Please copy the entries below word for word.
[[ Data shown, beginning ]]
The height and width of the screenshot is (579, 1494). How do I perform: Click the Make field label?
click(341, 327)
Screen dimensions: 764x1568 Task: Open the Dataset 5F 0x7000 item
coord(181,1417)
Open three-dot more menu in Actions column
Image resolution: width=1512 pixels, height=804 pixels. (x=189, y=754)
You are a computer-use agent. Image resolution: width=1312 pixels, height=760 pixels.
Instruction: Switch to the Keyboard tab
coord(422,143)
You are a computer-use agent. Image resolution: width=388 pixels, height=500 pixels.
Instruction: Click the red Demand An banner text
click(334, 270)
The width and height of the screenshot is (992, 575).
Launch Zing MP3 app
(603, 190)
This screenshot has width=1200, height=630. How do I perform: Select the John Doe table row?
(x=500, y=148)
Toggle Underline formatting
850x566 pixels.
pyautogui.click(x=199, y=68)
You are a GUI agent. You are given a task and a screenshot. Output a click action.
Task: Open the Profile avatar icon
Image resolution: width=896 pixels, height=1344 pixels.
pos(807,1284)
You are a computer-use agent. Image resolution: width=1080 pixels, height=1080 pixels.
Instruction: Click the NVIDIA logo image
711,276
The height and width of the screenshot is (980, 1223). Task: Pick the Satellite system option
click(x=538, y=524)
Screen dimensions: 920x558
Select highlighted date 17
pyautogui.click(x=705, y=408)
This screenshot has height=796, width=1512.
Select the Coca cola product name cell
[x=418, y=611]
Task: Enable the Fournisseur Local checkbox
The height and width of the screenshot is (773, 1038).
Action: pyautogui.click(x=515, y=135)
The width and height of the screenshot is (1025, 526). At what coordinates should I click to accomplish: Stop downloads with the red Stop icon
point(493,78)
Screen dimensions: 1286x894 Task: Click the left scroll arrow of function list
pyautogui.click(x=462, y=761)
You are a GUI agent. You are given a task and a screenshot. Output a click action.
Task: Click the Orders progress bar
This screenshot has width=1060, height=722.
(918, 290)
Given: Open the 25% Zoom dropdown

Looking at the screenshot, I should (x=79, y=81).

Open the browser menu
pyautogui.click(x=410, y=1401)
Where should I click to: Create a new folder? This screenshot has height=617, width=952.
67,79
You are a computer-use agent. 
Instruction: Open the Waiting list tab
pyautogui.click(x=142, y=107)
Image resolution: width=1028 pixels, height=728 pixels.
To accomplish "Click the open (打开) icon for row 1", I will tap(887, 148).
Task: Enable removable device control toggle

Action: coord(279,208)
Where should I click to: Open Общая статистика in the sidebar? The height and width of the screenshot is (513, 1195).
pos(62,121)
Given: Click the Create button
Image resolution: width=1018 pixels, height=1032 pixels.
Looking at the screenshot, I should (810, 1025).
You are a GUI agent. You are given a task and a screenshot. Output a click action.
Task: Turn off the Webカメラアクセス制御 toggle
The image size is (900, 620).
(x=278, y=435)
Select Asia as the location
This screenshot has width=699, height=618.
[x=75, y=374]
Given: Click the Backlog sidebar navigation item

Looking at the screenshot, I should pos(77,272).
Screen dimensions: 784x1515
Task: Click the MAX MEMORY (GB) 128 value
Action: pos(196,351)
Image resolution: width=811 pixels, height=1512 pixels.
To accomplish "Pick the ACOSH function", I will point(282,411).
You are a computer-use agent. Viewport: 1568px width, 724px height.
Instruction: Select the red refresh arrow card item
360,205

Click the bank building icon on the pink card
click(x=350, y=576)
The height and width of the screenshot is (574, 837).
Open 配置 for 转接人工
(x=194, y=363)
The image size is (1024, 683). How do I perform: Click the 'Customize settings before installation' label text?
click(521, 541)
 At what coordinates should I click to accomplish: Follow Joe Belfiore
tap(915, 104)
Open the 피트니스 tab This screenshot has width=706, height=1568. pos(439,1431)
[[ Data shown, end ]]
• Solution for this problem
The height and width of the screenshot is (579, 1494). How do I perform: Click the Make field label?
click(341, 327)
Screen dimensions: 764x1568 Task: Open the Dataset 5F 0x7000 item
coord(181,1417)
Open three-dot more menu in Actions column
Image resolution: width=1512 pixels, height=804 pixels. (x=189, y=754)
You are a computer-use agent. Image resolution: width=1312 pixels, height=760 pixels.
Instruction: Switch to the Keyboard tab
coord(422,143)
You are a computer-use agent. Image resolution: width=388 pixels, height=500 pixels.
Instruction: Click the red Demand An banner text
click(334, 270)
The width and height of the screenshot is (992, 575).
Launch Zing MP3 app
(603, 190)
This screenshot has width=1200, height=630. How do I perform: Select the John Doe table row?
(x=500, y=148)
Toggle Underline formatting
850x566 pixels.
pyautogui.click(x=199, y=68)
You are a GUI agent. You are given a task and a screenshot. Output a click action.
Task: Open the Profile avatar icon
Image resolution: width=896 pixels, height=1344 pixels.
pos(807,1284)
You are a computer-use agent. Image resolution: width=1080 pixels, height=1080 pixels.
Instruction: Click the NVIDIA logo image
711,276
The height and width of the screenshot is (980, 1223). Task: Pick the Satellite system option
click(x=538, y=524)
Screen dimensions: 920x558
Select highlighted date 17
pyautogui.click(x=705, y=408)
This screenshot has height=796, width=1512.
Select the Coca cola product name cell
[x=418, y=611]
Task: Enable the Fournisseur Local checkbox
The height and width of the screenshot is (773, 1038).
Action: pyautogui.click(x=515, y=135)
The width and height of the screenshot is (1025, 526). At what coordinates should I click to accomplish: Stop downloads with the red Stop icon
point(493,78)
Screen dimensions: 1286x894 Task: Click the left scroll arrow of function list
pyautogui.click(x=462, y=761)
You are a GUI agent. You are given a task and a screenshot. Output a click action.
Task: Click the Orders progress bar
This screenshot has width=1060, height=722.
(918, 290)
Given: Open the 25% Zoom dropdown

Looking at the screenshot, I should (x=79, y=81).

Open the browser menu
pyautogui.click(x=410, y=1401)
Where should I click to: Create a new folder? This screenshot has height=617, width=952.
67,79
You are a computer-use agent. 
Instruction: Open the Waiting list tab
pyautogui.click(x=142, y=107)
Image resolution: width=1028 pixels, height=728 pixels.
To accomplish "Click the open (打开) icon for row 1", I will tap(887, 148).
Task: Enable removable device control toggle

Action: coord(279,208)
Where should I click to: Open Общая статистика in the sidebar? The height and width of the screenshot is (513, 1195).
pos(62,121)
Given: Click the Create button
Image resolution: width=1018 pixels, height=1032 pixels.
Looking at the screenshot, I should (810, 1025).
You are a GUI agent. You are given a task and a screenshot. Output a click action.
Task: Turn off the Webカメラアクセス制御 toggle
The image size is (900, 620).
(x=278, y=435)
Select Asia as the location
This screenshot has width=699, height=618.
[x=75, y=374]
Given: Click the Backlog sidebar navigation item

Looking at the screenshot, I should pos(77,272).
Screen dimensions: 784x1515
Task: Click the MAX MEMORY (GB) 128 value
Action: pos(196,351)
Image resolution: width=811 pixels, height=1512 pixels.
To accomplish "Pick the ACOSH function", I will point(282,411).
You are a computer-use agent. Viewport: 1568px width, 724px height.
Instruction: Select the red refresh arrow card item
360,205

Click the bank building icon on the pink card
click(x=350, y=576)
The height and width of the screenshot is (574, 837).
Open 配置 for 转接人工
(x=194, y=363)
The image size is (1024, 683). How do I perform: Click the 'Customize settings before installation' label text?
click(521, 541)
 At what coordinates should I click to accomplish: Follow Joe Belfiore
tap(915, 104)
Open the 피트니스 tab This screenshot has width=706, height=1568. pos(439,1431)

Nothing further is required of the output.